Exercise goal:
Print the lines in the listing below that fall between the line with "Where should I click to: Open the Account" and the line with "Task: Select the 全部 marks tab", those two lines included, exactly as they stand and with nothing else.

Information:

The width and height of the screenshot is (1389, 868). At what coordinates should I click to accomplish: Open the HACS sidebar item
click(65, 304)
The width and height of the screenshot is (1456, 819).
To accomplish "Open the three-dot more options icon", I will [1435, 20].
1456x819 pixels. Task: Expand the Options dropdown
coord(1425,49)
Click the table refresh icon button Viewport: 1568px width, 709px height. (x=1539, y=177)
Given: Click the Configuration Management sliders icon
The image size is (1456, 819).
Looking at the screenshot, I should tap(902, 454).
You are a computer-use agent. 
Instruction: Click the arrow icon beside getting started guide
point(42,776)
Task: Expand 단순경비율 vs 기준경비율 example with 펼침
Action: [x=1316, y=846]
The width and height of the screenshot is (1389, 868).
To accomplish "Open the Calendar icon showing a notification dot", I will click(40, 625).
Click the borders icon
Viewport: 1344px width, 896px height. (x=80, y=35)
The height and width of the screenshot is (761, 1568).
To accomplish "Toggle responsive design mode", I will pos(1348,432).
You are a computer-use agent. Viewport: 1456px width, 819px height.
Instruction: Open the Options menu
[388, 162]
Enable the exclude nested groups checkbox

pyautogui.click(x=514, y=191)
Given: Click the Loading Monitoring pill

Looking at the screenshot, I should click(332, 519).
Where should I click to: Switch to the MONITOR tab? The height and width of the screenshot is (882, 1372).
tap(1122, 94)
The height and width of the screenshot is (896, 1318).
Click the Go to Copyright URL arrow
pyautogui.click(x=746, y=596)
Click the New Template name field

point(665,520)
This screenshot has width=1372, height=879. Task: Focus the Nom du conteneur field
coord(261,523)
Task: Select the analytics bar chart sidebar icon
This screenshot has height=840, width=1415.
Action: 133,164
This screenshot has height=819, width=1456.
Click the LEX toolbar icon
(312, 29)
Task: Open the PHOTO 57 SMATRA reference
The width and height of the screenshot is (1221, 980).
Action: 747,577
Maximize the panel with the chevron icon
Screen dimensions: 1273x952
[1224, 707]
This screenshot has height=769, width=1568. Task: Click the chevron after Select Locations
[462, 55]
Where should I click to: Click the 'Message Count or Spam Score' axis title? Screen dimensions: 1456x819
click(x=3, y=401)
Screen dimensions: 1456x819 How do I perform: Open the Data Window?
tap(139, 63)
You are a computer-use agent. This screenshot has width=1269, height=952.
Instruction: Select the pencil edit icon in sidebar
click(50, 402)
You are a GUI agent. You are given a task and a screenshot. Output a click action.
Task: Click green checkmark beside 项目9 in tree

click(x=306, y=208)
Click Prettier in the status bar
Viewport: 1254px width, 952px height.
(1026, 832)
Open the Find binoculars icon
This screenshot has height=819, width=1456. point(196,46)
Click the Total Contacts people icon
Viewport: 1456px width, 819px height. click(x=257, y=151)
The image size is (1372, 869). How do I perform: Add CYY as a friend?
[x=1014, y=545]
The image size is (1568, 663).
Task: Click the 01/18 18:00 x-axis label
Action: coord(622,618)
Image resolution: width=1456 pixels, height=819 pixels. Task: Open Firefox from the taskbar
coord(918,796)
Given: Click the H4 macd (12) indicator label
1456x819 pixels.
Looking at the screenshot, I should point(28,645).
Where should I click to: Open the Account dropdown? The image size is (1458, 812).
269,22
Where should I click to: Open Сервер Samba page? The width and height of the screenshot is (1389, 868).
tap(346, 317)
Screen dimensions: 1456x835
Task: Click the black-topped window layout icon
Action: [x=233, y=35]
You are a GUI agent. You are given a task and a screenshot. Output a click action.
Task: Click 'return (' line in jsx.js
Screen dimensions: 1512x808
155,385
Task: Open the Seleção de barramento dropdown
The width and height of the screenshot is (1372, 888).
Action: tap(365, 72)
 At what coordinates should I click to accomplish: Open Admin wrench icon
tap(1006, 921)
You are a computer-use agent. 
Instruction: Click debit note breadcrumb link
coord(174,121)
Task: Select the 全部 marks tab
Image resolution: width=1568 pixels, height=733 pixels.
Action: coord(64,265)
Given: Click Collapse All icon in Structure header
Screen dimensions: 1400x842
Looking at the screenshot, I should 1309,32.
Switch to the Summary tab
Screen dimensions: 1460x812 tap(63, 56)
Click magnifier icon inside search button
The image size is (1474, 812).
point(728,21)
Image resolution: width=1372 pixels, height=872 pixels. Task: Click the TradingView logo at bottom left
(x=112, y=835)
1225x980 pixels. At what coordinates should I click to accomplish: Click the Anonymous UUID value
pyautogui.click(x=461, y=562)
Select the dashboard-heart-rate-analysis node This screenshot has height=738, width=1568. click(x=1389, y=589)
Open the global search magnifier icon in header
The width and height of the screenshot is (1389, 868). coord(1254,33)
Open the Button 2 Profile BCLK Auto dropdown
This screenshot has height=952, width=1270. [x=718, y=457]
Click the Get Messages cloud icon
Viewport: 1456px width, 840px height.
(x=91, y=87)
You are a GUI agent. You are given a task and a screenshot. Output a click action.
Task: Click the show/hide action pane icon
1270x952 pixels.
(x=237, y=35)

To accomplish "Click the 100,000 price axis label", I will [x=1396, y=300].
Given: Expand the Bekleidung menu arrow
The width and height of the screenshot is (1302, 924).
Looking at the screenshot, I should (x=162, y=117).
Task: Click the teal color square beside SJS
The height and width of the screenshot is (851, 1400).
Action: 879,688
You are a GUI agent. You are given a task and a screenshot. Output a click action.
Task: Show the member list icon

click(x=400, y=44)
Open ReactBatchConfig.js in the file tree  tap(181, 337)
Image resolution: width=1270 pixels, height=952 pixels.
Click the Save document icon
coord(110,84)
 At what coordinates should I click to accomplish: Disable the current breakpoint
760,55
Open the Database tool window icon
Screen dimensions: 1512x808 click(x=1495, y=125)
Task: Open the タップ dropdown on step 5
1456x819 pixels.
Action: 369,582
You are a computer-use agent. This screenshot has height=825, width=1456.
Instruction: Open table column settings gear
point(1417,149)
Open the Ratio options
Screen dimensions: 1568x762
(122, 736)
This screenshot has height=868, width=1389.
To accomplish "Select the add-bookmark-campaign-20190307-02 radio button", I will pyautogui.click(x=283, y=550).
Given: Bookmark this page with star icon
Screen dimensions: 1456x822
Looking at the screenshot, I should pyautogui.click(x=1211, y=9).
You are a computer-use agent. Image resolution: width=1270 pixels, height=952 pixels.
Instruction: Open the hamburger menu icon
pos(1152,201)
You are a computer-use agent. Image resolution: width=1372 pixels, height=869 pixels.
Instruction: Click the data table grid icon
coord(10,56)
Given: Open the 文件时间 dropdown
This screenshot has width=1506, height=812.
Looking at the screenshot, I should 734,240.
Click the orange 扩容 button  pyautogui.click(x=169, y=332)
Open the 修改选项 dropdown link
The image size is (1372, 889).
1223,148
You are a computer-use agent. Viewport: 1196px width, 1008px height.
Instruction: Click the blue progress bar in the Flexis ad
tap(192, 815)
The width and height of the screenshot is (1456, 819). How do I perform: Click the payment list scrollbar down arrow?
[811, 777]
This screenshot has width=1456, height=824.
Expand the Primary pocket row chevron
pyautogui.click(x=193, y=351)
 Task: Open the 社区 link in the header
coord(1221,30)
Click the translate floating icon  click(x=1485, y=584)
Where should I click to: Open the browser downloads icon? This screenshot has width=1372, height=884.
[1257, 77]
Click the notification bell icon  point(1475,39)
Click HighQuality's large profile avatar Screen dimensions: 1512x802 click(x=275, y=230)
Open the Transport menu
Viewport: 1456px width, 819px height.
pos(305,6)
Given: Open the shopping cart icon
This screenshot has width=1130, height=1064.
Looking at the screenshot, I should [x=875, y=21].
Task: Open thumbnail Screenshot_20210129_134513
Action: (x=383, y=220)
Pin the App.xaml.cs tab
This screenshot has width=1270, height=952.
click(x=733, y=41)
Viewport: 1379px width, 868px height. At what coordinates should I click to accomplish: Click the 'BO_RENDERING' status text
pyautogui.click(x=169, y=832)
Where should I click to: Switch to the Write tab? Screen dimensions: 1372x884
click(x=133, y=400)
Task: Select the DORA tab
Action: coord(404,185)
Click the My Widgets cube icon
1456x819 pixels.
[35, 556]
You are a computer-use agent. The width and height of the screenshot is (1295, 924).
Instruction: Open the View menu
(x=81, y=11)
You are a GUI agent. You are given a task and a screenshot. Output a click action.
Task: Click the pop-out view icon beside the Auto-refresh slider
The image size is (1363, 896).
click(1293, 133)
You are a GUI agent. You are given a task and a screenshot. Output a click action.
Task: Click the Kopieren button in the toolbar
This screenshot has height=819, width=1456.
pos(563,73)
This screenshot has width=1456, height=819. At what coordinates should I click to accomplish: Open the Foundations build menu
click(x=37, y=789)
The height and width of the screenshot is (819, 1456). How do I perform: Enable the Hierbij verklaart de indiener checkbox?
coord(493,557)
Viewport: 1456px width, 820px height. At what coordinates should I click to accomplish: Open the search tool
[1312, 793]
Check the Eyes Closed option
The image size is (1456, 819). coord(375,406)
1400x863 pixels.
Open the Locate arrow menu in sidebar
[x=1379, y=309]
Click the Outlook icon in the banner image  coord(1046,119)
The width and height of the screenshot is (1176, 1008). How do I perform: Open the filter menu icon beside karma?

Exercise solution:
Where should I click to: Open the Account dropdown? The image size is (1458, 812).
269,22
Where should I click to: Open Сервер Samba page? The width and height of the screenshot is (1389, 868).
tap(346, 317)
Screen dimensions: 1456x835
Task: Click the black-topped window layout icon
Action: [x=233, y=35]
You are a GUI agent. You are given a task and a screenshot. Output a click action.
Task: Click 'return (' line in jsx.js
Screen dimensions: 1512x808
155,385
Task: Open the Seleção de barramento dropdown
The width and height of the screenshot is (1372, 888).
Action: tap(365, 72)
 At what coordinates should I click to accomplish: Open Admin wrench icon
tap(1006, 921)
You are a computer-use agent. 
Instruction: Click debit note breadcrumb link
coord(174,121)
Task: Select the 全部 marks tab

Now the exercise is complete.